MATERIAL SHOWN section start
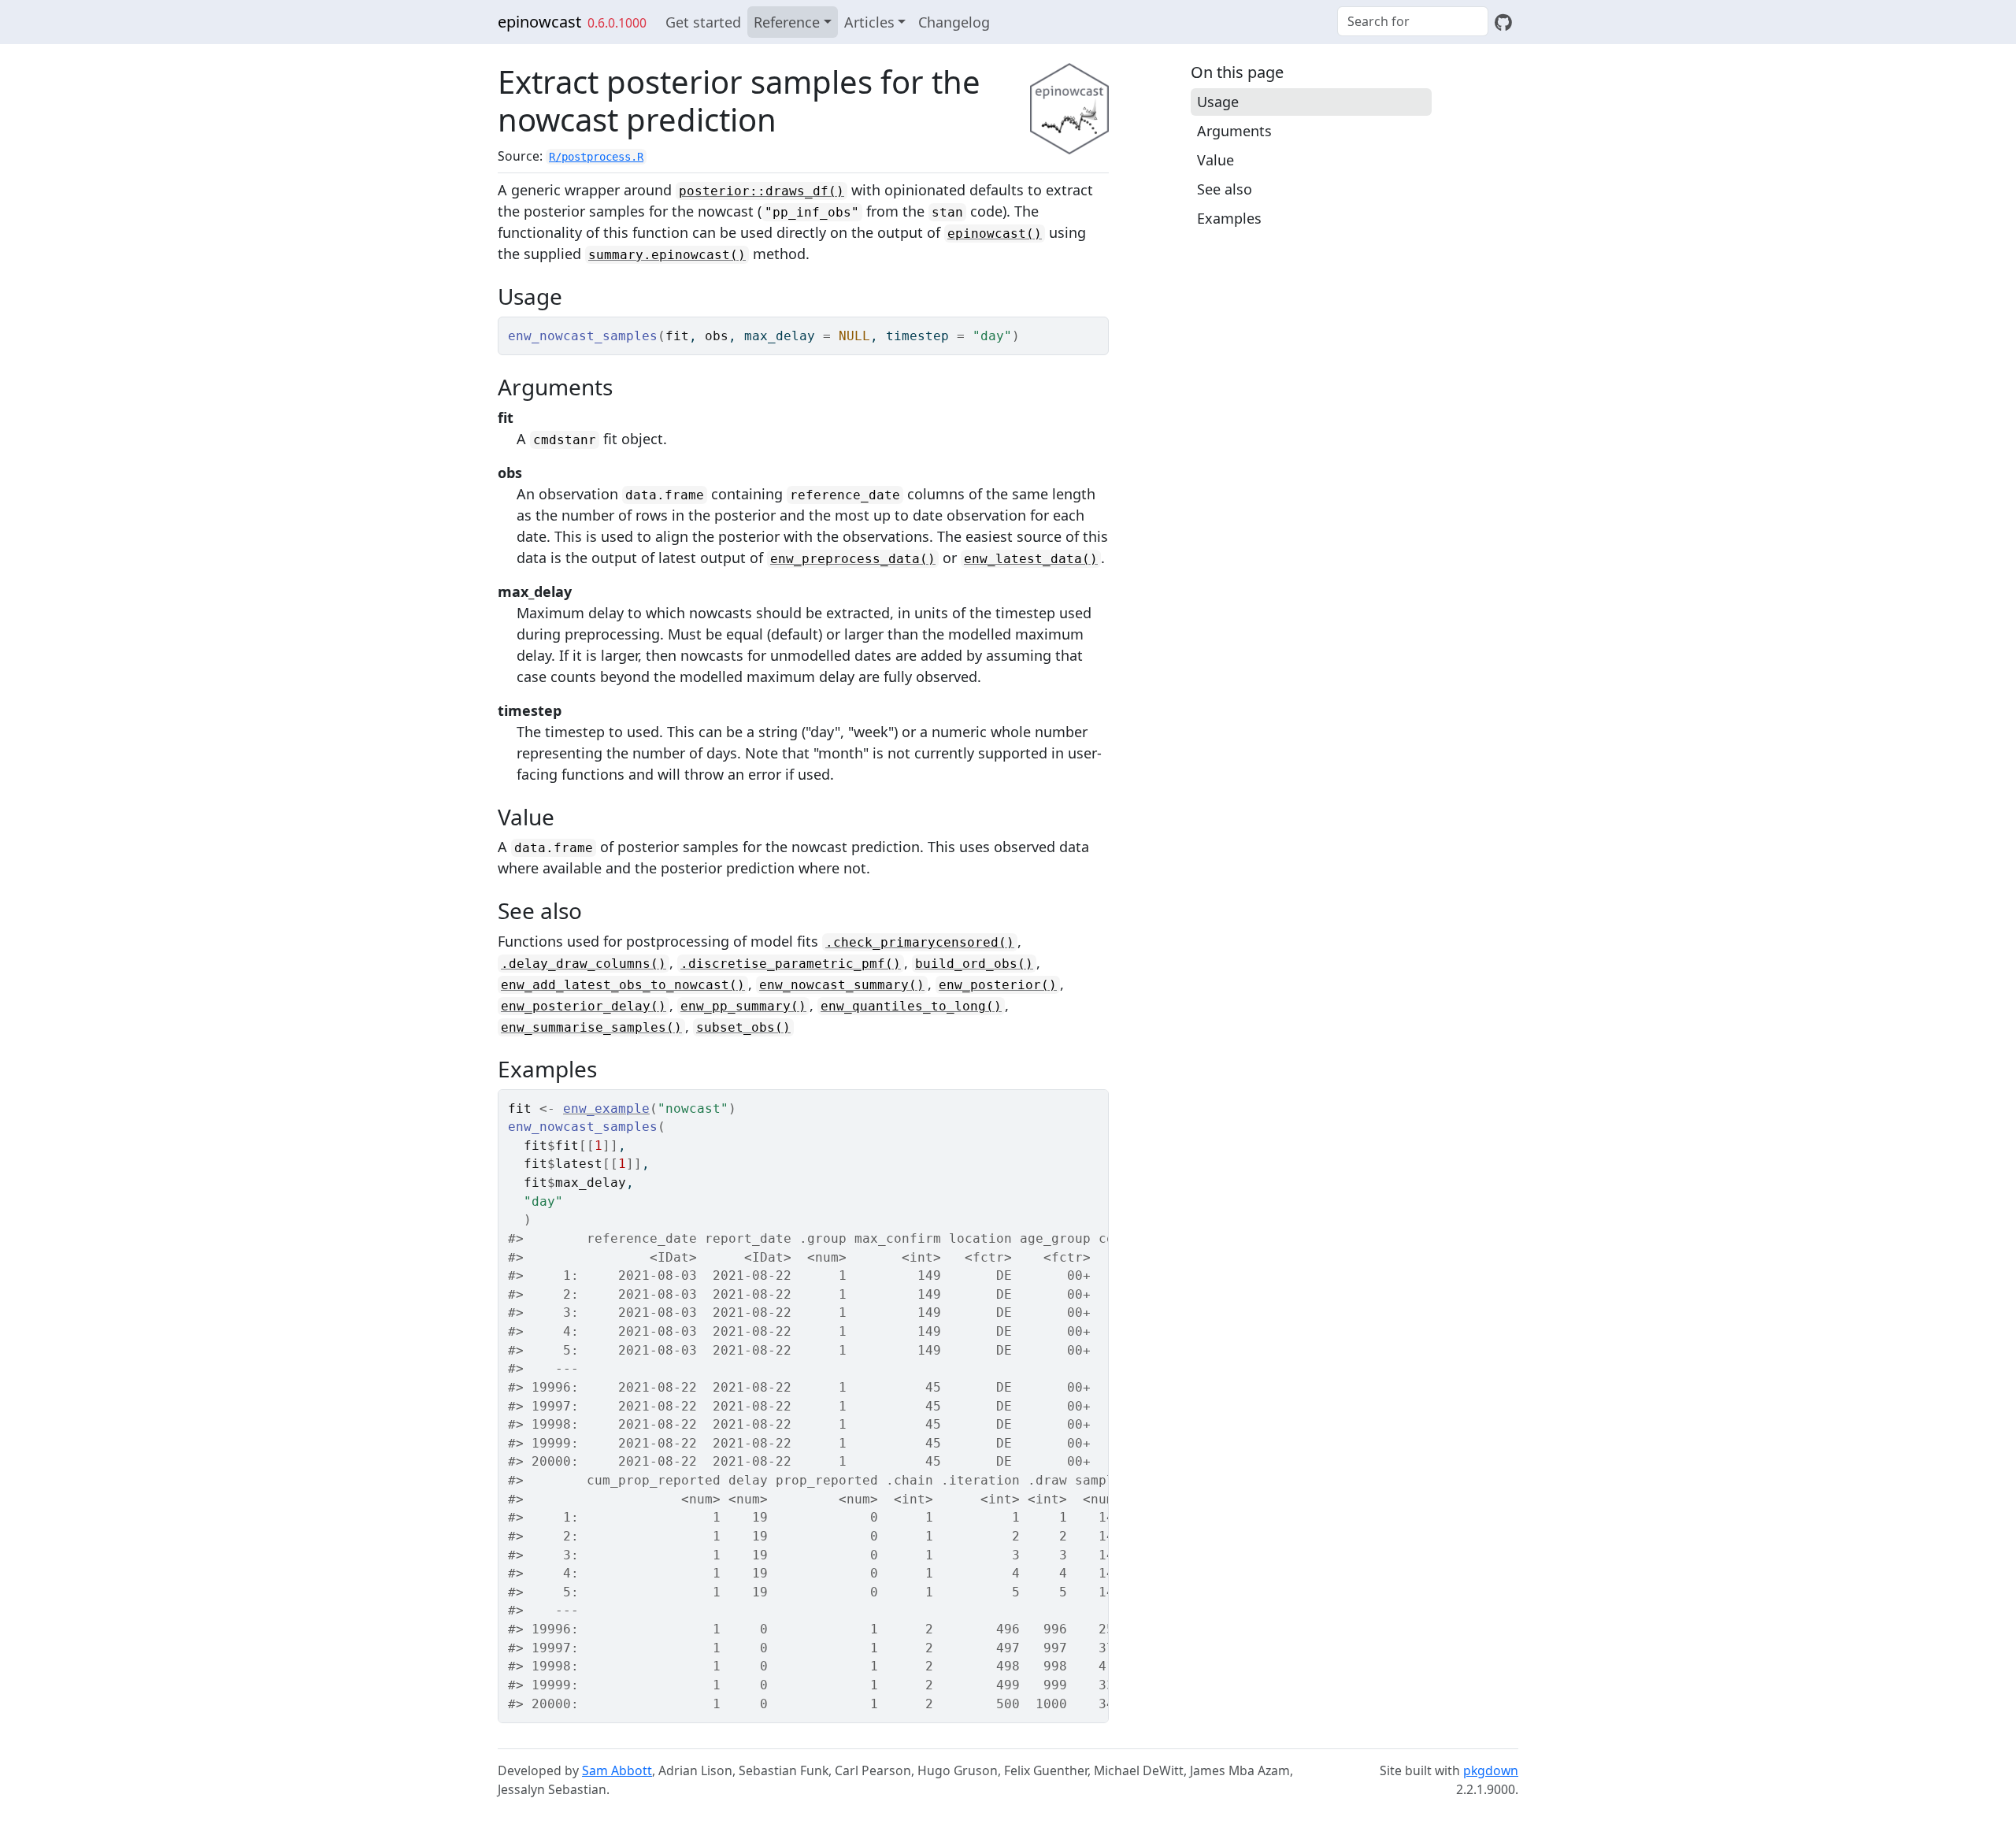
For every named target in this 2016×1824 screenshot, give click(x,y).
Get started (703, 22)
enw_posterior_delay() (583, 1006)
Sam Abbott (617, 1770)
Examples (1229, 218)
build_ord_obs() (974, 963)
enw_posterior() (998, 984)
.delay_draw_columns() (583, 963)
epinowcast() (994, 233)
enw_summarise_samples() (591, 1027)
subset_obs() (743, 1027)
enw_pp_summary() (743, 1006)
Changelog (954, 22)
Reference (787, 22)
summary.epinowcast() (667, 254)
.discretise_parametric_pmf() (790, 963)
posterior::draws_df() (761, 191)
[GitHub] (1503, 22)
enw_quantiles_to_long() (911, 1006)
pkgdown (1490, 1770)
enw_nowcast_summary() (842, 984)
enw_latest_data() (1031, 558)
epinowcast (539, 21)
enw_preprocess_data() (853, 558)
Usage (1218, 101)
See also (1224, 189)
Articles (869, 22)
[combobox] (1412, 21)
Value (1215, 159)
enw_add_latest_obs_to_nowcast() (623, 984)
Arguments (1234, 130)
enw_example (606, 1108)
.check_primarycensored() (919, 942)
MATERIAL SHOWN section end
EXERCISE DETAILS
Each line from the one containing "[GitHub] (1503, 22)" through the end of the entries, both included, is to be returned exactly, with no other lines.

EXERCISE RESULT
[GitHub] (1503, 22)
enw_quantiles_to_long() (911, 1006)
pkgdown (1490, 1770)
enw_nowcast_summary() (842, 984)
enw_latest_data() (1031, 558)
epinowcast (539, 21)
enw_preprocess_data() (853, 558)
Usage (1218, 101)
See also (1224, 189)
Articles (869, 22)
[combobox] (1412, 21)
Value (1215, 159)
enw_add_latest_obs_to_nowcast() (623, 984)
Arguments (1234, 130)
enw_example (606, 1108)
.check_primarycensored() (919, 942)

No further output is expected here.